This is similarly true of things like pick-lists, drop downs and multi-item selectors. The model (in a knowledge graph) indicates what class a given property is expecting to draw values from for a drop-down. It can also indicate constraints that make cascading possible - selecting the make, model and trim of a car, for instance, where the selection of one limits the values that appear in the next. This process, called faceting, is a pain to write using traditional UI generation tools, but trivial to build with knowledge bases.

Semantic systems can more accurately weight text searches, for instance, identifying that a label, an abstract description and a full description each can be used for searches, but that you are more likely to get relevant searches from labels than the abstraction or even the full content. Since properties values can also be text-search indexed, this means that a semantic knowledge base will retrieve content that is more likely what is being searched for, and will do so in roughly the same amount of time that more traditional search engines would.

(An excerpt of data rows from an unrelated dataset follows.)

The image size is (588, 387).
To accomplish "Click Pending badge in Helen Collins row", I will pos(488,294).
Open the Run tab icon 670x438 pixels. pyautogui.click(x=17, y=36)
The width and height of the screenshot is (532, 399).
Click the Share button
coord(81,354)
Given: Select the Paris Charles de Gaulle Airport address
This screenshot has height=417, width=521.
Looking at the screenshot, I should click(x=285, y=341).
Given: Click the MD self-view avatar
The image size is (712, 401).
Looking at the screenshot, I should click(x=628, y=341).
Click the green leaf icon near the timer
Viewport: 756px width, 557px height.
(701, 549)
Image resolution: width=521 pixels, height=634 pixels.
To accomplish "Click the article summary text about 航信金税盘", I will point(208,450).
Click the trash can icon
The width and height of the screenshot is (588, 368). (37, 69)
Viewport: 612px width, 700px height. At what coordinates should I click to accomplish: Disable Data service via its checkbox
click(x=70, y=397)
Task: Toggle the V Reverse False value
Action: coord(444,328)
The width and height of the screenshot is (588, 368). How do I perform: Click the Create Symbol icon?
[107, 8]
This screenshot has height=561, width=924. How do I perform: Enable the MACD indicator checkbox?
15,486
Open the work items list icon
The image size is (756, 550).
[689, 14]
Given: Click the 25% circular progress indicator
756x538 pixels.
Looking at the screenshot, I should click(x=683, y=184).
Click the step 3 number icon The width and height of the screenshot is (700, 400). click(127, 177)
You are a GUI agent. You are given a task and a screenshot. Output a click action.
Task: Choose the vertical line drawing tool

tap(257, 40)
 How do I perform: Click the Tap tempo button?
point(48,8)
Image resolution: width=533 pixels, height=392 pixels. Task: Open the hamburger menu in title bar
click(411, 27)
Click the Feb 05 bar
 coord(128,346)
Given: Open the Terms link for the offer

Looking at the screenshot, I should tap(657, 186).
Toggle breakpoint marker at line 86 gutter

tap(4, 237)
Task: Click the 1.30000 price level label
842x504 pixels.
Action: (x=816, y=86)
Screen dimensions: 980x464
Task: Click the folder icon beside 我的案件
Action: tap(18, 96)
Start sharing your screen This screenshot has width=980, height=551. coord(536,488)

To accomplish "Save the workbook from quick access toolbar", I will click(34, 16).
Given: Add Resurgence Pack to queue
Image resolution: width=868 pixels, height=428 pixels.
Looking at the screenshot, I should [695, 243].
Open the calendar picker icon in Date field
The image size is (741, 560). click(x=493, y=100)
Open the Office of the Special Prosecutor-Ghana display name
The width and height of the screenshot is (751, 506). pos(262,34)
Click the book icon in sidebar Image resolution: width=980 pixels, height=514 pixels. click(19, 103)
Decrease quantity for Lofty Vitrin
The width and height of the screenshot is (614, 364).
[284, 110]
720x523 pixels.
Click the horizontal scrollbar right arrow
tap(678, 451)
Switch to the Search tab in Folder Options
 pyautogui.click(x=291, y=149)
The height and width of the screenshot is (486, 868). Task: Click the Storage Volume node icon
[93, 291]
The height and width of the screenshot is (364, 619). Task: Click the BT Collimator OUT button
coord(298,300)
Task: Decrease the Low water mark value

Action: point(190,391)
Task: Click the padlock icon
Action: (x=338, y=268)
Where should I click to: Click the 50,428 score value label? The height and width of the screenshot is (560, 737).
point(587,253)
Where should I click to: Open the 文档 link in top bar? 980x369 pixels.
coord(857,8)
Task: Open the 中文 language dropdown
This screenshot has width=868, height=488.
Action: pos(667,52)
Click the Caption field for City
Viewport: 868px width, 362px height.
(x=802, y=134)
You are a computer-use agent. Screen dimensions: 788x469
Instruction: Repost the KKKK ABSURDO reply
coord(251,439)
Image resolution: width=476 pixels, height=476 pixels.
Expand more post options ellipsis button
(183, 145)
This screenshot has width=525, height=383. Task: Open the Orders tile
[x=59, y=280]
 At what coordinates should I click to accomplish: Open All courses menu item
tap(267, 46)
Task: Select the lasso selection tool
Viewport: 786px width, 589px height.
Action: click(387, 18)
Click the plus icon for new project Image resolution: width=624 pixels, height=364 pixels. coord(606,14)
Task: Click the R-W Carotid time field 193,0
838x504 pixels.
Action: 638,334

Finally, while there are some variations out there with regards to graphs, the graph database industry has mostly standardized on a very well defined stack of technologies. This means that knowledge bases can in general work with multiple triple stores and related stacks with minimal rewriting.

The Business Benefits of Knowledge Bases

Given all that, what benefits do knowledge bases have for businesses? There are several, as it turns out:

  • A knowledge base acts as a reference database: it contains products in your catalog, categorizations, people, locations, relevant organizations, and so forth.
  • Every item within the knowledge base has a globally unique identifier.
  • A knowledge base can also contain the identifier for that same resource in other systems, as well as identifying what those systems are. This makes it ideal for managing master data, as well as identifying what a given identifier is in one system if given the id from a different system.
  • Every resource can incorporate a human legible description (up to and including whole web pages and similar content)
  • A knowledge base can either serve as or integrate with a digital asset management system.
  • Knowledge bases can generate output not only as web content, but also as web services providing JSON, XML, raw text or other content. Because of this, you can use a knowledge base to significantly simplify an often complex and poorly documented services architecture.
  • New properties can be added or removed dynamically without having to get “under the covers”. This makes it easier to start tracing new properties without having to rewrite or even restart the application.
  • Knowledge bases become more valuable over time as the connections become richer and more complex. Rules and scripts can also search for connections as data gets entered and build out those that don’t yet exist.
  • Many knowledge bases are designed to federate. This means that the knowledge base can work across multiple storage devices and can scale as demand increases. It also means that, knowledge bases can pull in information dynamically from other data systems, making it a good system for managing specific enterprise level data.
  • It is possible to store both binary and text format content within most knowledge bases. Such content can come from external stores, or be calculated using the query language of the knowledge graph.
  • With a knowledge base, it becomes far easier to maintain provenance trails, to allow access to information at the attribute level, and to duplicate information so that it can be used in other knowledge graphs.
  • Knowledge bases often form the foundation of chatbot and related natural language processing (NLP) systems, and can tie into artificial intelligence and machine learning systems across multiple computer languages.
  • Knowledge bases are also frequently used to hold and consolidate data that may come from spreadsheets and presentation software, and can generate spreadsheets as processes.
  • In general, knowledge bases evolve over time. This means that rather than using a predefined model, most knowledge bases tend to have evolving models that change as business requirements change. This translates into lower overall costs and longer utility of such knowledge bases.
  • General universality of data formats also mean that knowledge bases can be readily spawned from existing knowledge bases, and can readily be merged back together far easier than is the case with traditional relational systems.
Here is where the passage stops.